Dystrophinopathies are X-linked recessive neuromuscular disorders caused by pathogenic variants in the dystrophin gene (DMD). Down syndrome (DS) and Turner syndrome (TS) are well-characterized chromosomal conditions; however, their co-occurrence with monogenic disorders such as Duchenne muscular dystrophy (DMD) is rare and presents unique diagnostic and management challenges.

CASE SUMMARY

We report two rare cases of DMD coexisting with chromosomal abnormalities, both followed at Siriraj Hospital. The first case involved a 6-year-old boy with DS who presented with incidentally detected elevated serum transaminase levels, calf pseudohypertrophy, and gait difficulty; gene panel testing identified a hemizygous c.3917dup (p.Asp1307Argfs*4) variant in DMD. The second case involved a 6-year-old girl with proximal muscle weakness and calf pseudohypertrophy; genetic studies revealed a heterozygous delins variant in the DMD (p.Ala3041Serfs*69), skewed X-chromosome inactivation, and mosaic TS [45,X(29%)/46,XX].

CONCLUSION

The coexisting of DMD with DS or TS produces overlapping phenotypes that can complicate diagnosis; careful genetic evaluation and multidisciplinary management are therefore essential.

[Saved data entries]
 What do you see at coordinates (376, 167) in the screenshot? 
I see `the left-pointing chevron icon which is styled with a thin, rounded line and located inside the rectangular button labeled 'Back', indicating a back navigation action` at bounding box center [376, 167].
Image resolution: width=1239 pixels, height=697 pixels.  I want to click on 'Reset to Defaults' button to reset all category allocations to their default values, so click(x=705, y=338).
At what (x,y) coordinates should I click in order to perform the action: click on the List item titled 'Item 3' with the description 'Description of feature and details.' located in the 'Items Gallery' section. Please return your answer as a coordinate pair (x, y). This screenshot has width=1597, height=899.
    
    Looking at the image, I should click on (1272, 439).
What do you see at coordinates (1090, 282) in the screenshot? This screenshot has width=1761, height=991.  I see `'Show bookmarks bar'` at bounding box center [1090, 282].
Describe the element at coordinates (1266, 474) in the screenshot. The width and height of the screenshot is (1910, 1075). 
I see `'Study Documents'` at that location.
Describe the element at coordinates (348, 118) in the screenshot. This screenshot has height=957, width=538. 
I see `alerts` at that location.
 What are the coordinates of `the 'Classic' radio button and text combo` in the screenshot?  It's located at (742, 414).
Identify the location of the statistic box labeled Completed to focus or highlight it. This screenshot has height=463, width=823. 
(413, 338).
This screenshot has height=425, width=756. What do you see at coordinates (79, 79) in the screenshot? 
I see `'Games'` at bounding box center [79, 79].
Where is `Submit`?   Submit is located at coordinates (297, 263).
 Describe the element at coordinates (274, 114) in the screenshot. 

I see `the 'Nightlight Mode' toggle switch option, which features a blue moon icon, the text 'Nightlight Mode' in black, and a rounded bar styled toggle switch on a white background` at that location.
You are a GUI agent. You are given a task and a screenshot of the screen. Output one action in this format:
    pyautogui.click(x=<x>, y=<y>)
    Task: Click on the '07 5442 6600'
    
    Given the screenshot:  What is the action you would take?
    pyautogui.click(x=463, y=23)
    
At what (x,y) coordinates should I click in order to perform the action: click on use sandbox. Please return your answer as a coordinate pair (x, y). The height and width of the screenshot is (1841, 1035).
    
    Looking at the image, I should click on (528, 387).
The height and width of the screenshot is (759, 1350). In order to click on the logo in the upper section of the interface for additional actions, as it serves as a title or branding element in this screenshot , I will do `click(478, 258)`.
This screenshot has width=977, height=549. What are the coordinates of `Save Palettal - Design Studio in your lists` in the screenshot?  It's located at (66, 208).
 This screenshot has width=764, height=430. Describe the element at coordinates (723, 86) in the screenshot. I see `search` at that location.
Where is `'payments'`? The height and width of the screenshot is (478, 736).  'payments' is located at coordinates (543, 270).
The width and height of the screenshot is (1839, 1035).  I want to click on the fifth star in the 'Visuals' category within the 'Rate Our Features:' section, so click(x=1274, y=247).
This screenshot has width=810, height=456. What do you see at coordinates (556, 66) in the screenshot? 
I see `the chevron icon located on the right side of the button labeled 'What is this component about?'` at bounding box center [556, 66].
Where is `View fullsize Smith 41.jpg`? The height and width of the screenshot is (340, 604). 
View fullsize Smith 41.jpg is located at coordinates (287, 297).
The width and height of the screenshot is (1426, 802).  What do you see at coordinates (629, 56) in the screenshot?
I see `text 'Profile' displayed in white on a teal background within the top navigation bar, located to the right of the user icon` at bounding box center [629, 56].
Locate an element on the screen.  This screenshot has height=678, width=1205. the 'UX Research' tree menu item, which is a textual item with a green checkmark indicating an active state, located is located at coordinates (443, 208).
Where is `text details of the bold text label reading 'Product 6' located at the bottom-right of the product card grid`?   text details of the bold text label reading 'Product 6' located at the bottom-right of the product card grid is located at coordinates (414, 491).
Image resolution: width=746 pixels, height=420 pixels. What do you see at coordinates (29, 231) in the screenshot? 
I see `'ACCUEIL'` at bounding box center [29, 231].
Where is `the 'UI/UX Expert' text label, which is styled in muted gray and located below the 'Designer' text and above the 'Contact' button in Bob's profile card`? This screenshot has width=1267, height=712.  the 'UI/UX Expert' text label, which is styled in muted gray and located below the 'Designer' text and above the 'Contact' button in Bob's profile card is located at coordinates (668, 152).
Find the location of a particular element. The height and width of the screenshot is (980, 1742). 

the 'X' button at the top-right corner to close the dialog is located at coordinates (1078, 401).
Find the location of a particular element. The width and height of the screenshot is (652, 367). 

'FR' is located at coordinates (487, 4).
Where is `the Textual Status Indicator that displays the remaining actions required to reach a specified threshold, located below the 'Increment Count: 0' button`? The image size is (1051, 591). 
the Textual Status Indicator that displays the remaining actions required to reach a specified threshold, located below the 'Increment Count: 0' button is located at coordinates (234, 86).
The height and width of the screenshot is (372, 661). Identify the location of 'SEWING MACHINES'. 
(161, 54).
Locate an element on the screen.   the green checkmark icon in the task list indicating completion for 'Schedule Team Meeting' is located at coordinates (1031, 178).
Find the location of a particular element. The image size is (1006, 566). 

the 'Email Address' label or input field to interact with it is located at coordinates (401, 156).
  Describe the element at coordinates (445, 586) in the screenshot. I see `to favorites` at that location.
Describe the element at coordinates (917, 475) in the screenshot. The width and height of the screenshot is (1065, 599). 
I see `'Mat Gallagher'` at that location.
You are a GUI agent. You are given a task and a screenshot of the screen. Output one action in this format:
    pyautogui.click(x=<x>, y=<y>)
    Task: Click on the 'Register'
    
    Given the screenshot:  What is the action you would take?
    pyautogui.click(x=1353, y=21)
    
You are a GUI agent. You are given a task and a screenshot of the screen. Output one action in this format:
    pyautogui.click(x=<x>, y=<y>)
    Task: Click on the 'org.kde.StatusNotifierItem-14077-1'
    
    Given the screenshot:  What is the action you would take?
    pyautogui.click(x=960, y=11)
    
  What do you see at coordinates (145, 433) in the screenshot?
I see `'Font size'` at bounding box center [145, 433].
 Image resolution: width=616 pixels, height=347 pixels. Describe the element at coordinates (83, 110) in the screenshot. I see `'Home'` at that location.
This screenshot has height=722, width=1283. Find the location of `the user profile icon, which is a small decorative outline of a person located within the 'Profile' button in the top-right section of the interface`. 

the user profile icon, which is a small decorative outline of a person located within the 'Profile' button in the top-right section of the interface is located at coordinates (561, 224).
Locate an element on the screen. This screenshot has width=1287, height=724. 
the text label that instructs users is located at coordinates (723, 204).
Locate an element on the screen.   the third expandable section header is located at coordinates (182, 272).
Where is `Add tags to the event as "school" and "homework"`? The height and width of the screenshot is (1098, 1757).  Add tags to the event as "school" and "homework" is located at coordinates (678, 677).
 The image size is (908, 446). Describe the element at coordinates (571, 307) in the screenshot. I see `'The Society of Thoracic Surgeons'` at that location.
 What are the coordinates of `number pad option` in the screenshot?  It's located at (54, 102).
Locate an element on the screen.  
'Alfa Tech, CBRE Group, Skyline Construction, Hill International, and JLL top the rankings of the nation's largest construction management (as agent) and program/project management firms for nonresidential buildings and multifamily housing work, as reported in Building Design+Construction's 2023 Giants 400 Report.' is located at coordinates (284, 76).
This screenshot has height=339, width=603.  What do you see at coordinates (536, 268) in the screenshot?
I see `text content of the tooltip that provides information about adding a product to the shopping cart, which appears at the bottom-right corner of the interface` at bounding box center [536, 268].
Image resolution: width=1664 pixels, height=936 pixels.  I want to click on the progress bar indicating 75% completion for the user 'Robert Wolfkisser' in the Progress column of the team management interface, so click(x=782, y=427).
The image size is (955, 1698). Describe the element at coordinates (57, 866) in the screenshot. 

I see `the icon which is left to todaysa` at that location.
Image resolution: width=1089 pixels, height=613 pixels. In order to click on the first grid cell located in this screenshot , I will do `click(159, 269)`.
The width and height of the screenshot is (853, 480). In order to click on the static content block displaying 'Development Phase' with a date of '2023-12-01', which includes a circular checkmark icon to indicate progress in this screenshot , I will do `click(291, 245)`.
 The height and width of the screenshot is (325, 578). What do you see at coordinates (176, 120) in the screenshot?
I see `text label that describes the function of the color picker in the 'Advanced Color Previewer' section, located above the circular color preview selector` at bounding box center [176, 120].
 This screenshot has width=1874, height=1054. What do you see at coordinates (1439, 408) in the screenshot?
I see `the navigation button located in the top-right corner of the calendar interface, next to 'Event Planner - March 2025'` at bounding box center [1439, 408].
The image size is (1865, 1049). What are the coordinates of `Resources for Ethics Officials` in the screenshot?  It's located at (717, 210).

#### [YOUR OBJECTIVE]
Write the next part of the case report on Duchenne muscular dystrophy occurring with Down syndrome and Turner syndrome, continuing after its final sentence.

#### [RESULT BELOW]
Key Words: Duchenne muscular dystrophy; Dystrophinopathy; Down syndrome; Turner syndrome; Case report

Core Tip: This report describes two unprecedented cases of Duchenne muscular dystrophy coexisting with Down syndrome (DS) and Turner syndrome (TS), highlighting the diagnostic challenges at the intersection of chromosomal and monogenic disease. In patient with DS, hypotonia and developmental delay may mask progressive weakness; in females, a heterozygous variant in the dystrophin gene should prompt evaluation for mosaic TS. Next-generation sequencing, guided by clinical suspicion, enabled recognition of these dual genetic diagnoses. These findings broaden the phenotypic spectrum of Duchenne muscular dystrophy and underscore the need for individualized multidisciplinary care.



INTRODUCTION

Dystrophinopathies are X-linked recessive neuromuscular disorders caused by pathogenic variants in the dystrophin gene (DMD) on chromosome Xp21.2. The phenotypic spectrum comprises two principal forms: Duchenne muscular dystrophy (DMD) and Becker muscular dystrophy. DMD manifests in early childhood with progressive muscle weakness, loss of ambulation, and cardiopulmonary complications. It affects approximately 1 in 5000-6000 live-born males and is the most common inherited muscular dystrophy in children[1]. Because females possess a second functional X chromosome, fully manifesting DMD in females is extremely rare[2-5].

Chromosomal disorders are among the most frequently encountered genetic conditions in clinical practice. Down syndrome (DS), caused by trisomy 21, occurs in approximately 1 in 700 live births and is the most common chromosomal disorder; it is characterized by distinctive craniofacial features, global developmental delay, and comorbidities such as congenital heart defects and hypothyroidism[6]. Turner syndrome (TS), affecting approximately 1 in 2000-2500 live-born females, results from complete or partial monosomy of the X chromosome and typically presents with short stature, gonadal dysgenesis, and characteristic physical stigmata[7].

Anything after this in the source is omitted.